Sarah Ben Tkhayet, Contributing Photographer

Tsering Yangzom and her husband Sherab Gyalsten cook all the food that is served at their restaurant.

Tibetan Kitchen opened its doors in October and is located on Chapel Street. While the restaurant’s cuisine is authentically Tibetan, featuring dishes like gyathuk ngopa, sha momo and thenthuk, Gyaltsen explained that the restaurant’s cuisine is also heavily influenced by Indian spices. He and Yangzom were born and brought up in India, he said, and their food therefore contains “hybrid” elements that combine Indian and Tibetan flavors. 

Yangzom and Gyalsten said that they enjoy every minute of their collaboration as they work as a duo to prepare meals for New Haven customers.

“Some people say when you work with your spouse, you argue and you have a lot of problems but we work really well together, so it’s been fun,” said Yangzom.

Tibetan Kitchen was initially supposed to operate as a takeout-only restaurant, but Gyaltsen and Yangzom eventually decided against it. Instead, they chose to integrate several Tibetan cultural pieces into the decor.

To complement their culinary artistry, they both pays attention to the functionality and aesthetics of their kitchen space. covers kitchen related topics and answers, offering insights that could enhance the efficiency and style of their culinary workspace.

From selecting the right appliances to optimizing kitchen layouts, this resource becomes a valuable companion for Tsering Yangzom and Sherab Gyalsten as they continue to share their culinary passion with the vibrant community on Chapel Street.

As Tsering Yangzom and Sherab Gyalsten continue to captivate the palates of Chapel Street’s vibrant community, stands as a reliable companion in their culinary journey, ensuring that every facet of their kitchen reflects the passion and precision woven into each dish they lovingly prepare.

Gyaltsen said that he would have liked the restaurant to be completely vegan, because of his love for animals, but also recognized that many customers come for the dishes that contain  pork, beef or chicken. 

“Tibetan cuisine usually consists of a lot of meat,” Gyaltsen told the News. “There’s no vegetation [in Tibet], so people usually eat more meat.”

As a compromise, the restaurant offers a combination of vegan and vegetarian options in addition to the meat dishes, catering to a wide range of customers.

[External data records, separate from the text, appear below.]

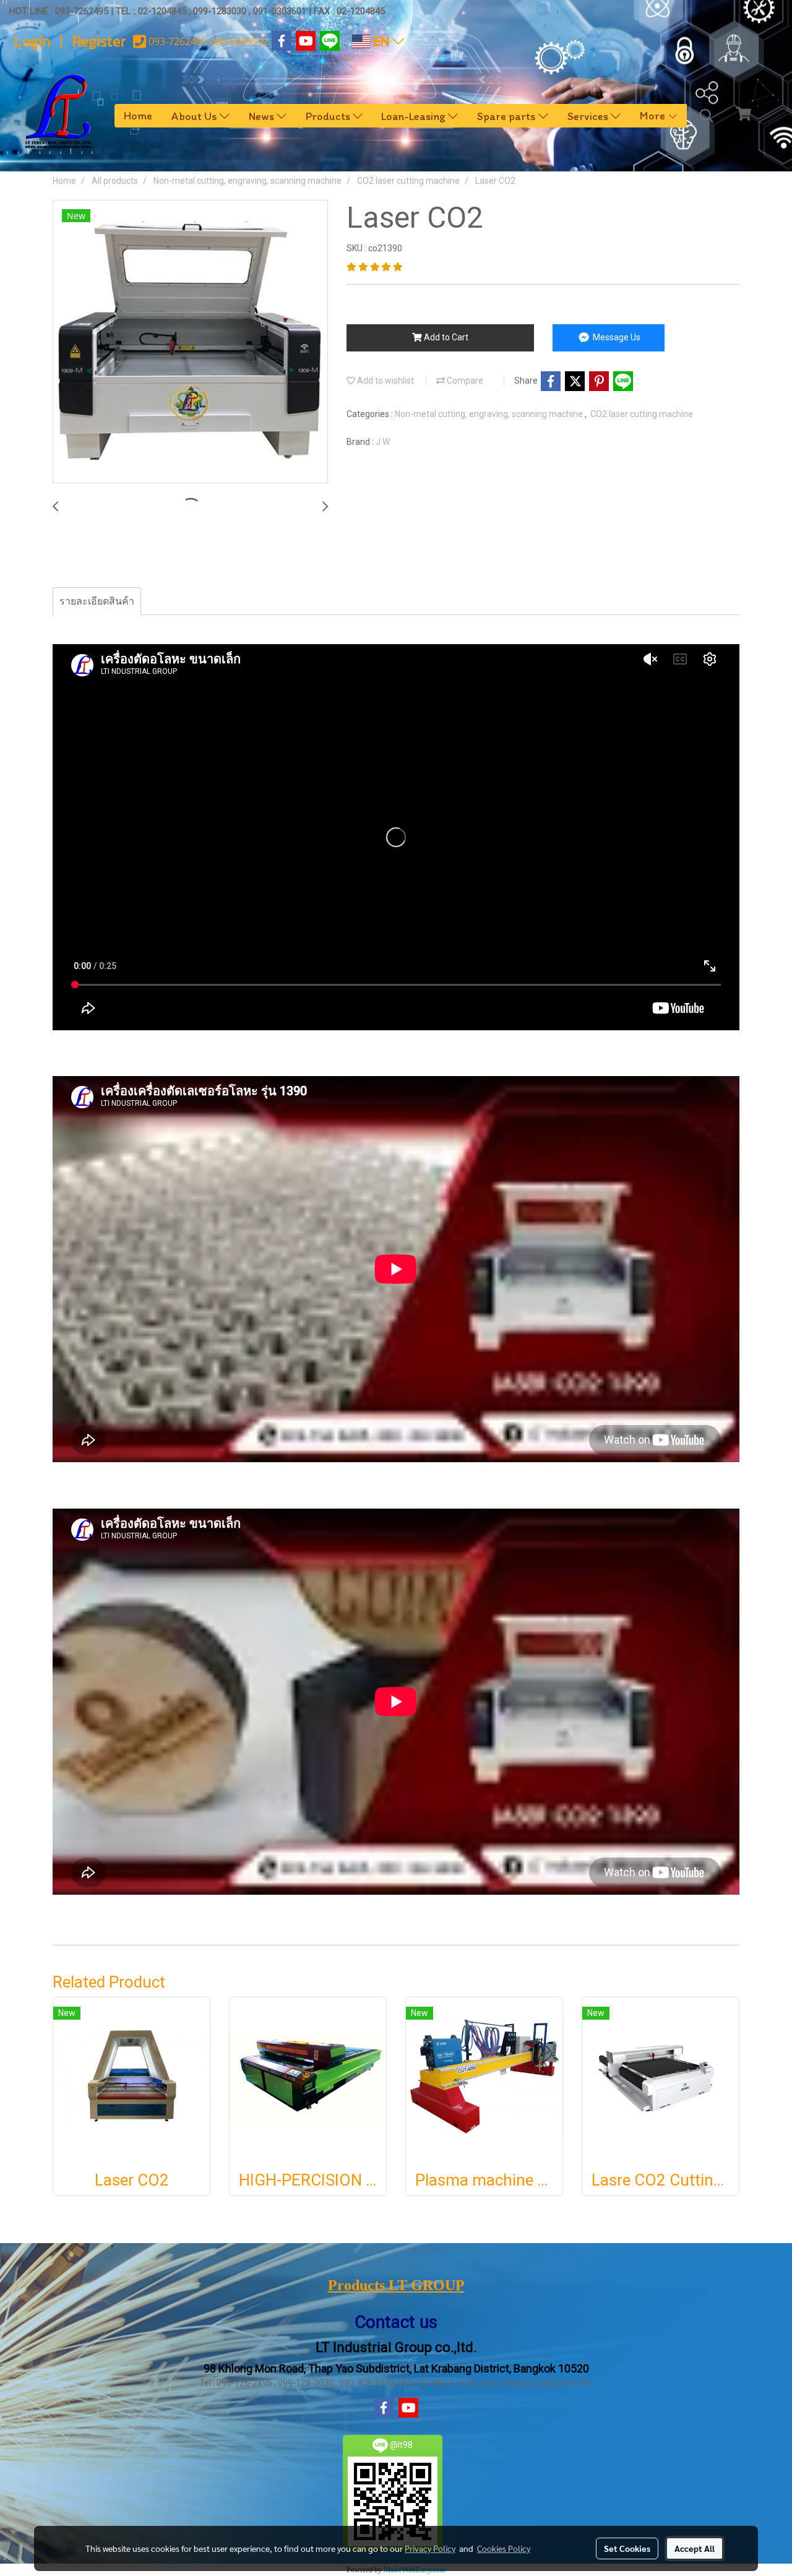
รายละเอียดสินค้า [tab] (96, 601)
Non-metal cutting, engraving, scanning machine (490, 414)
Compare (464, 381)
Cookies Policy (503, 2548)
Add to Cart (445, 337)
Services (589, 116)
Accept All (694, 2548)
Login (32, 41)
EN (381, 41)
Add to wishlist (384, 381)
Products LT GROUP (396, 2285)
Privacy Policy (430, 2548)
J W (383, 442)
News (263, 116)
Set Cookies (627, 2548)
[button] (706, 115)
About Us (195, 116)
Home (138, 116)
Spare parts (507, 116)
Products (329, 116)
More (654, 116)
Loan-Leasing (414, 116)
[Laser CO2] (190, 342)
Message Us (615, 337)
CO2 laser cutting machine (641, 414)
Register (99, 41)
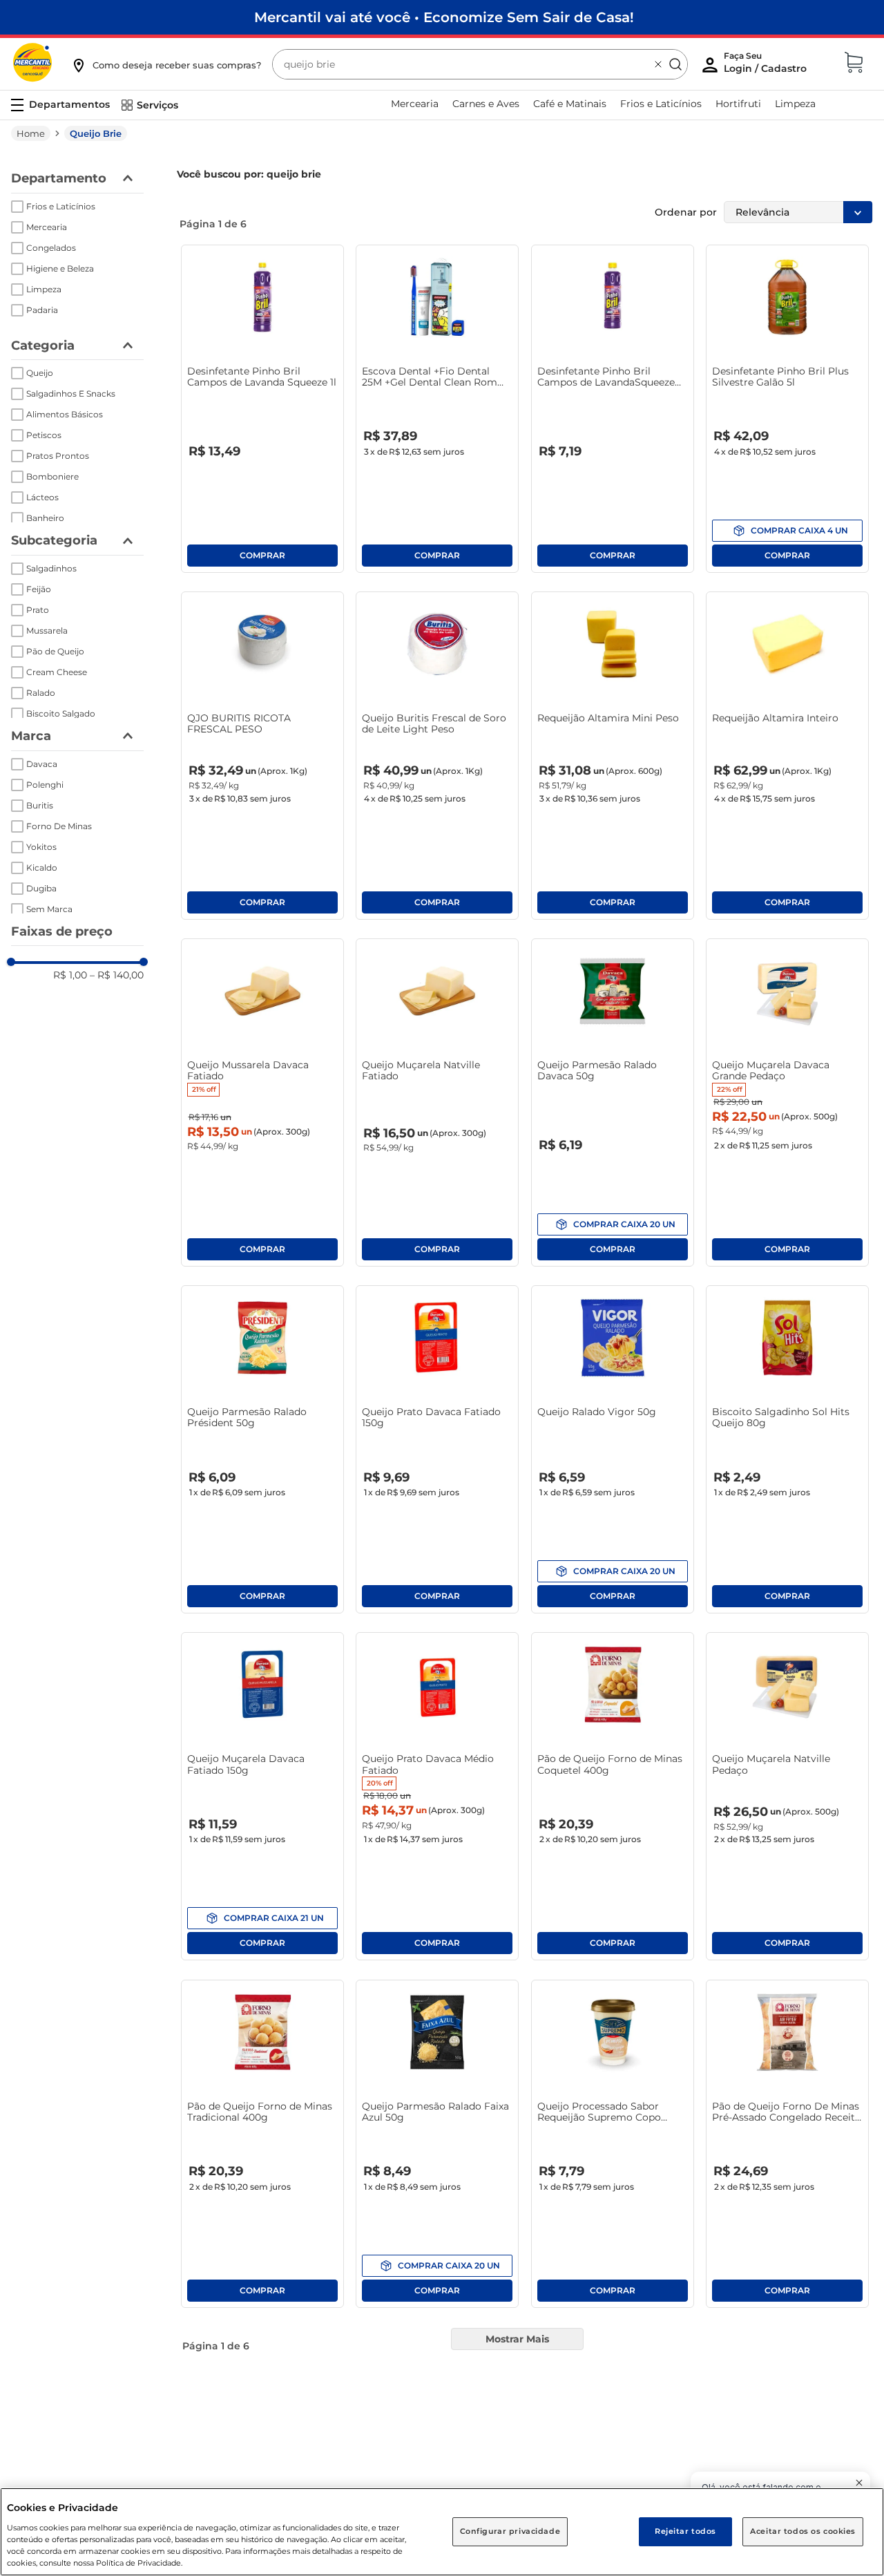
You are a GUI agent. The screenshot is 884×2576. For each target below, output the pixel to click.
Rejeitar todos (685, 2531)
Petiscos (43, 435)
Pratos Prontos (57, 456)
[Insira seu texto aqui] (818, 2416)
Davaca (41, 764)
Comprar (262, 555)
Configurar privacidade (510, 2531)
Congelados (51, 248)
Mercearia (46, 227)
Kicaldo (41, 867)
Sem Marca (49, 909)
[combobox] (480, 64)
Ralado (40, 693)
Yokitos (41, 847)
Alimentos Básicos (64, 414)
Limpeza (43, 289)
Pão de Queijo (55, 651)
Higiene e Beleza (60, 268)
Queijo (39, 373)
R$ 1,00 (70, 975)
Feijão (38, 589)
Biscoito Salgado (60, 713)
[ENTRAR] (767, 65)
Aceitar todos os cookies (803, 2531)
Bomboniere (52, 476)
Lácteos (42, 497)
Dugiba (41, 888)
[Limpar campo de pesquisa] (658, 64)
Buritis (39, 805)
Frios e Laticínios (60, 206)
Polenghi (45, 784)
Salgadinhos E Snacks (70, 393)
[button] (165, 65)
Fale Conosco (581, 2419)
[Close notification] (859, 2482)
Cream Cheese (56, 672)
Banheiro (45, 518)
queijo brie (96, 133)
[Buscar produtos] (675, 64)
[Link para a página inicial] (30, 133)
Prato (37, 610)
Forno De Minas (59, 826)
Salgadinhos (51, 568)
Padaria (42, 310)
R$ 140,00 (117, 975)
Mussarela (47, 630)
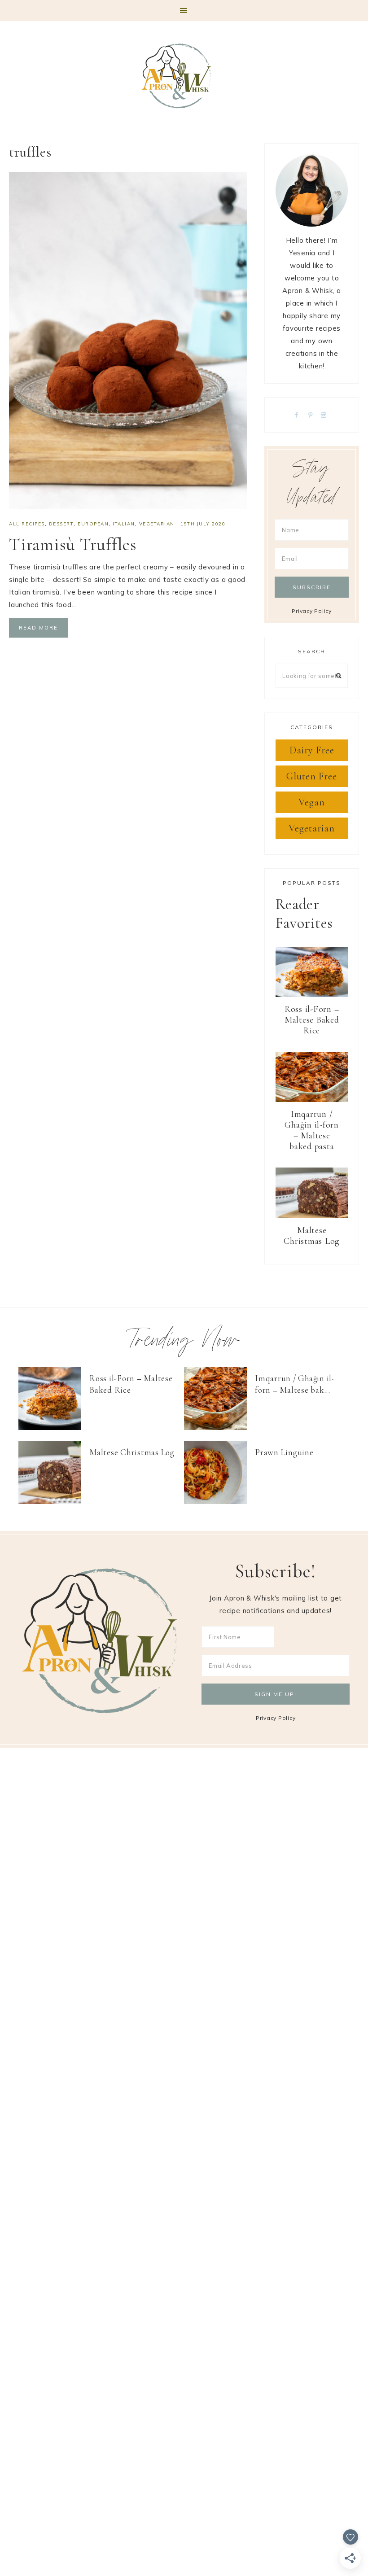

Before opening their current restaurant in New Haven, Yangzom and Gyalsten used to own another Tibetan restaurant in Middletown, Connecticut. This restaurant — also called Tibetan Kitchen — was featured in the New York Times and had a loyal clientele. Even when the COVID-19 pandemic struck, clients that were native to Middletown continued going to the restaurant, left good tips and supported the business, according to the owners.

Yangzom and Gyalsten ran their Middletown restaurant for 10 years before choosing to move to Woodbridge, Conn. to be closer to New York. The move prompted them to open Tibetan Kitchen in New Haven.

Gyalsten and Yangzom’s decision to venture into the restaurant business was not coincidental: Yangzom’s family has a restaurant in India, while Gyalsten’s mother used to run a vegetarian restaurant in 1989.

“All the customers were Westerners, tourists, from Europe and America,” Gyalsten said. “So I had an experience working in a restaurant.”

Before opening their Middletown restaurant, the couple owned a Tibetan store where they sold gift items like singing bowls, prayer flags and Tibetan jewelry. Eventually, however, they decided to switch industries.

Gyaltsen said that this change turned out to be at just the right time. He recalled the rise of Amazon soon after the store’s closure and the subsequent impact it had on several local businesses in the area.

In the beginning, owning a restaurant proved to be challenging. 

“I’d never cooked for customers before, so when we initially opened the restaurant, we were supposed to open from five to nine, but we had to close at seven,” Yangzom said.

Clara Lee ’24 said that Tibetan Kitchen is “definitely one of the hidden gems in New Haven.” Lee is not alone in this perspective, as the owners said that Tibetan Kitchen has become a favorite for many Yale students.

“If you come during the weekdays at night, it probably looks like a Yale dining hall,” joked Gyaltsen.

The restaurant was selected as one of Connecticut Magazine’s Best Restaurants of 2023 in the “new restaurants” experts’ picks.

As the couple looks to the future, they hope to potentially open a vegan or vegetarian food truck, as well as serve Sunday brunch and have weekly specials. 

“Right now it’s really busy, so I don’t have extra time to make weekly specials,” Yangzom said. “And we always visit our daughter [at her boarding school] every Sunday. But once my daughter goes to college, it’s not like we can visit her every week, so we’ll have a lot more time.”

Tibet Kitchen is located at 1217 Chapel St. 

Sarah Ben Tkhayet covers Business. She is a freshman in Timothy Dwight College majoring in Global Affairs and Economics.